Records for processing:
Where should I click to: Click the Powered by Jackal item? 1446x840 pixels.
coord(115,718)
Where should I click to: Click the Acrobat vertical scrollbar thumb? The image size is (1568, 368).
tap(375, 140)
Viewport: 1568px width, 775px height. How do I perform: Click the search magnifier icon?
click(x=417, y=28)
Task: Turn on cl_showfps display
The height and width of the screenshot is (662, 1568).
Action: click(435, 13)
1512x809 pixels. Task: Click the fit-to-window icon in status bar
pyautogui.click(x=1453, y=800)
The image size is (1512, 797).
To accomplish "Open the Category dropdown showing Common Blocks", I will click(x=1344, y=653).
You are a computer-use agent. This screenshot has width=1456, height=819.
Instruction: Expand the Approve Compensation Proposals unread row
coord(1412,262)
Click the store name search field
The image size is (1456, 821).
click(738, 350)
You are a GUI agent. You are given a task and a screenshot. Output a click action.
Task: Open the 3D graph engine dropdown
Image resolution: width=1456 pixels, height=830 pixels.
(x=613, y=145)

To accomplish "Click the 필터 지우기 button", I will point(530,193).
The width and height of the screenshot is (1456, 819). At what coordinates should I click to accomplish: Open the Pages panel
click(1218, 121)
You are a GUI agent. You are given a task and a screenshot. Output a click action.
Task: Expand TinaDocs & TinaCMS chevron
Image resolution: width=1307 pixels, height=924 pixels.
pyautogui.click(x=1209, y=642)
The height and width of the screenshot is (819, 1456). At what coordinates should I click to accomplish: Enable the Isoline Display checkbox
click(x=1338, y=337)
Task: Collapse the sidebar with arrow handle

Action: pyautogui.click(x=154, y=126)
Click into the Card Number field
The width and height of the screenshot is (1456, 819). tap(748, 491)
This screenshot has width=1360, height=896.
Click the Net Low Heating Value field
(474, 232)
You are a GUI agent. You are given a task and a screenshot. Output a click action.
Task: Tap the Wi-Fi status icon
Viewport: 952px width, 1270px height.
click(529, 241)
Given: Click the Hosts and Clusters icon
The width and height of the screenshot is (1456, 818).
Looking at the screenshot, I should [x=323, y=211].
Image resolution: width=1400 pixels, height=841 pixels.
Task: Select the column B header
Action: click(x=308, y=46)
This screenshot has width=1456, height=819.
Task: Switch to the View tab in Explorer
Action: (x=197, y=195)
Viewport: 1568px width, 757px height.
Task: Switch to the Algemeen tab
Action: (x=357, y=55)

Activity: What is needed is an exact copy of the lines above, from the one containing "Image resolution: width=1456" through the one containing "Task: Tap the Wi-Fi status icon", with nothing added.

Written response:
Image resolution: width=1456 pixels, height=830 pixels.
(x=613, y=145)

To accomplish "Click the 필터 지우기 button", I will point(530,193).
The width and height of the screenshot is (1456, 819). At what coordinates should I click to accomplish: Open the Pages panel
click(1218, 121)
You are a GUI agent. You are given a task and a screenshot. Output a click action.
Task: Expand TinaDocs & TinaCMS chevron
Image resolution: width=1307 pixels, height=924 pixels.
pyautogui.click(x=1209, y=642)
The height and width of the screenshot is (819, 1456). At what coordinates should I click to accomplish: Enable the Isoline Display checkbox
click(x=1338, y=337)
Task: Collapse the sidebar with arrow handle

Action: pyautogui.click(x=154, y=126)
Click into the Card Number field
The width and height of the screenshot is (1456, 819). tap(748, 491)
This screenshot has width=1360, height=896.
Click the Net Low Heating Value field
(474, 232)
You are a GUI agent. You are given a task and a screenshot. Output a click action.
Task: Tap the Wi-Fi status icon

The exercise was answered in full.